— Start SUPPLIED INFORMATION —

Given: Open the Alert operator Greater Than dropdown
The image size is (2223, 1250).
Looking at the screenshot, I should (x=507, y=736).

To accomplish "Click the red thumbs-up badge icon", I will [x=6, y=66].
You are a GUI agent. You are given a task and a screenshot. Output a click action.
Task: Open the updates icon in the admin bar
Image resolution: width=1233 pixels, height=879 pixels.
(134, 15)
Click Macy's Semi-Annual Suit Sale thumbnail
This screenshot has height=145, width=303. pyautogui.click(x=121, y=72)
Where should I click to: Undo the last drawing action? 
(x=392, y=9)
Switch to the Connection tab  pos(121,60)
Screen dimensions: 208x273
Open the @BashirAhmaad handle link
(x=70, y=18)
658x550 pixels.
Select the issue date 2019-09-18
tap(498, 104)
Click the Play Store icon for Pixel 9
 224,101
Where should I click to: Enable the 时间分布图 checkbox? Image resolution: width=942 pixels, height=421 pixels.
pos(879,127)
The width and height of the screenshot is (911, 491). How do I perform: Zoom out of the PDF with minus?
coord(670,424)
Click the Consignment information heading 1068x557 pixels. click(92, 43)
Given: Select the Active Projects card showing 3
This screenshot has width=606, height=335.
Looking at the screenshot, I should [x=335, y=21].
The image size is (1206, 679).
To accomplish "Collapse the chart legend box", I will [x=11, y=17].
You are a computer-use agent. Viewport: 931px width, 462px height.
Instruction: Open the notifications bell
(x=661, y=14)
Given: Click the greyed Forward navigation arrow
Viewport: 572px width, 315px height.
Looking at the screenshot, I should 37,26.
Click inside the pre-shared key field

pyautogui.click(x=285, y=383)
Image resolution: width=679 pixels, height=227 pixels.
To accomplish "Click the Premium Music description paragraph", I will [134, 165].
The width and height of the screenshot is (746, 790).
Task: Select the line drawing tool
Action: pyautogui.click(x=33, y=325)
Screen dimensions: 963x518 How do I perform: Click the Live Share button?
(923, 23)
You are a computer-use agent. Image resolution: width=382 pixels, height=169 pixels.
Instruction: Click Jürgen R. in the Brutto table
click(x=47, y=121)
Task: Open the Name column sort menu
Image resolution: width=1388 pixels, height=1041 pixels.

— End SUPPLIED INFORMATION —

* **DO THIS**
Write out the records above again, changing every "Image resolution" to "Screen size" and leaving everything else as it is.

* **RESULT FOR THIS TASK**
Given: Open the Alert operator Greater Than dropdown
The image size is (2223, 1250).
Looking at the screenshot, I should (x=507, y=736).

To accomplish "Click the red thumbs-up badge icon", I will [x=6, y=66].
You are a GUI agent. You are given a task and a screenshot. Output a click action.
Task: Open the updates icon in the admin bar
Screen size: width=1233 pixels, height=879 pixels.
(134, 15)
Click Macy's Semi-Annual Suit Sale thumbnail
This screenshot has height=145, width=303. pyautogui.click(x=121, y=72)
Where should I click to: Undo the last drawing action? 
(x=392, y=9)
Switch to the Connection tab  pos(121,60)
Screen dimensions: 208x273
Open the @BashirAhmaad handle link
(x=70, y=18)
658x550 pixels.
Select the issue date 2019-09-18
tap(498, 104)
Click the Play Store icon for Pixel 9
 224,101
Where should I click to: Enable the 时间分布图 checkbox? Screen size: width=942 pixels, height=421 pixels.
pos(879,127)
The width and height of the screenshot is (911, 491). How do I perform: Zoom out of the PDF with minus?
coord(670,424)
Click the Consignment information heading 1068x557 pixels. click(92, 43)
Given: Select the Active Projects card showing 3
This screenshot has width=606, height=335.
Looking at the screenshot, I should [x=335, y=21].
The image size is (1206, 679).
To accomplish "Collapse the chart legend box", I will [x=11, y=17].
You are a computer-use agent. Viewport: 931px width, 462px height.
Instruction: Open the notifications bell
(x=661, y=14)
Given: Click the greyed Forward navigation arrow
Viewport: 572px width, 315px height.
Looking at the screenshot, I should 37,26.
Click inside the pre-shared key field

pyautogui.click(x=285, y=383)
Screen size: width=679 pixels, height=227 pixels.
To accomplish "Click the Premium Music description paragraph", I will [134, 165].
The width and height of the screenshot is (746, 790).
Task: Select the line drawing tool
Action: pyautogui.click(x=33, y=325)
Screen dimensions: 963x518 How do I perform: Click the Live Share button?
(923, 23)
You are a computer-use agent. Screen size: width=382 pixels, height=169 pixels.
Instruction: Click Jürgen R. in the Brutto table
click(x=47, y=121)
Task: Open the Name column sort menu
Screen size: width=1388 pixels, height=1041 pixels.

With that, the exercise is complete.